German dancer and dance educator

Anna Fligg, known as Anny Fligg or Annie Fligg, was a German dancer and dance educator, who taught the methods of Rudolf von Laban in London and in Australia in the 1930s.

== Early life ==
Fligg was from East Prussia. She studied dance with choreographer Rudolf von Laban in Berlin.

== Career ==
Anny Fligg taught dancing as a public art and health project, to beachgoers in Swinemunde. She danced with the Berlin State Opera, and at Bayreuth. In 1928 she was one of the principal dancers in an experimental work by Hertha Feist, Die Berufung, with music by Edmund Meisel, and costumes by Thea Schleusner.

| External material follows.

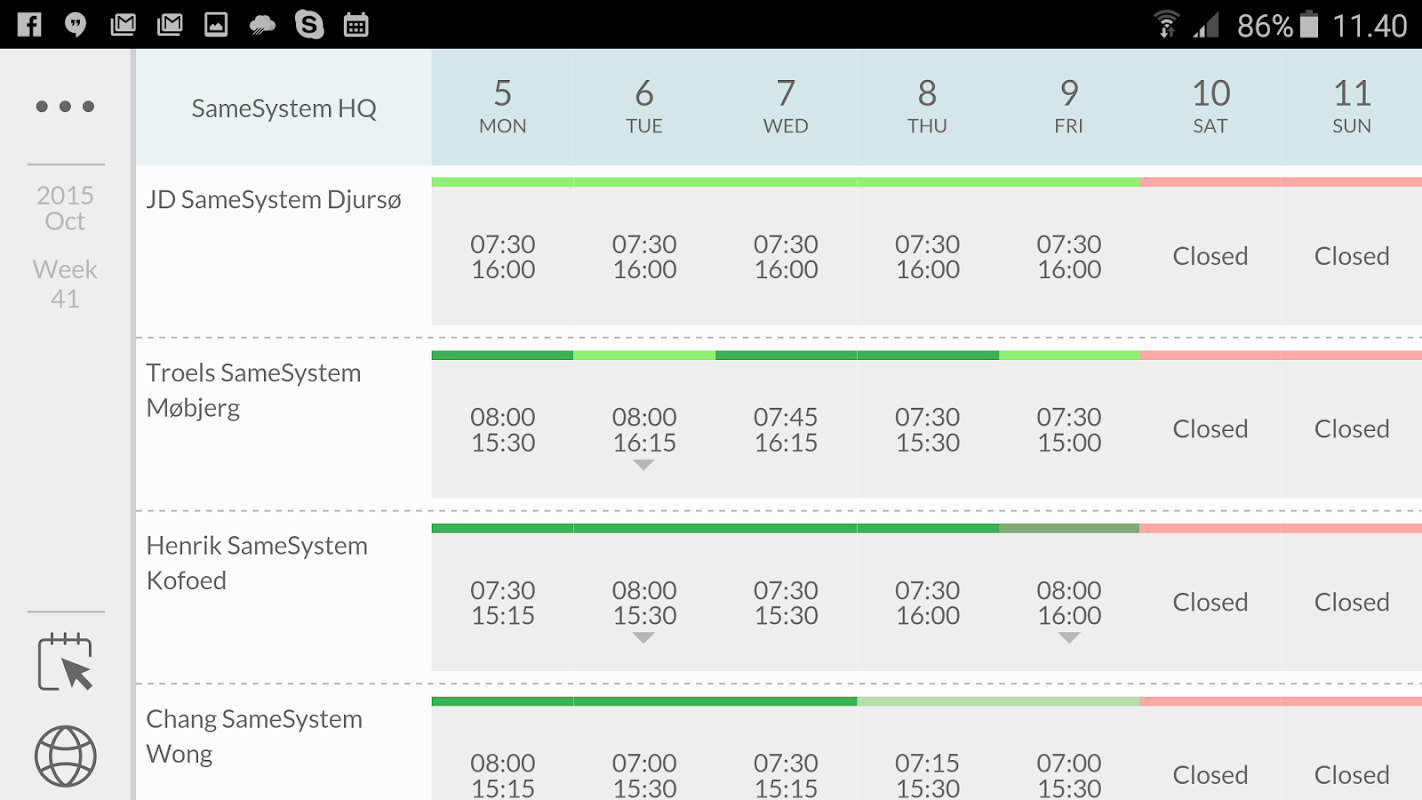This screenshot has width=1422, height=800.
Task: Tap the calendar notification status icon
Action: tap(356, 24)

Fligg first danced in London in 1930. She opened the first school for Laban's methods in London, and was a teacher at the Royal Academy of Dramatic Art beginning in 1931. "Fräulein Fligg beat a drum and away we went," recalled actress Joan Littlewood, one of her students there. "Up! Down! Leap! Stretch! ... It was great. I'd never felt so alive." One of her other London students was Australian dancer Irene Vera Young.

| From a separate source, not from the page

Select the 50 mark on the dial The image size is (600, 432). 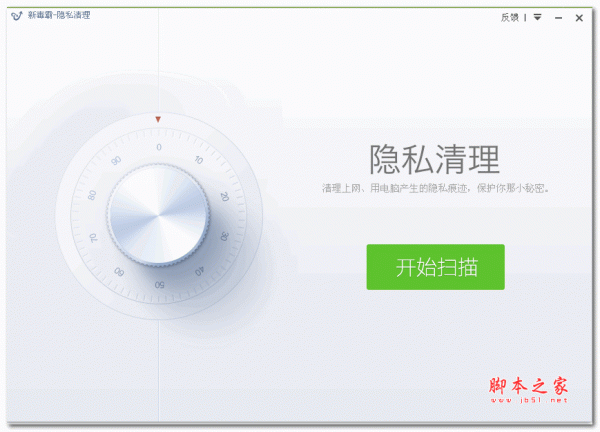tap(160, 285)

At the invitation of Thea Stanley Hughes, Fligg danced and lectured in Australia in 1937 and 1938, with accompanist Kurt Herweg-Hirsch. She demonstrated the "ikosaeder" or "wooden crystal", a geometric device used in the Laban method for teaching about space. "My art has no relation to health at all," she explained, "but those who aim at physical perfection through exercise must gain inspiration from the natural beauty of flowing rhythm, which draw all anatomical muscles into play while dancing."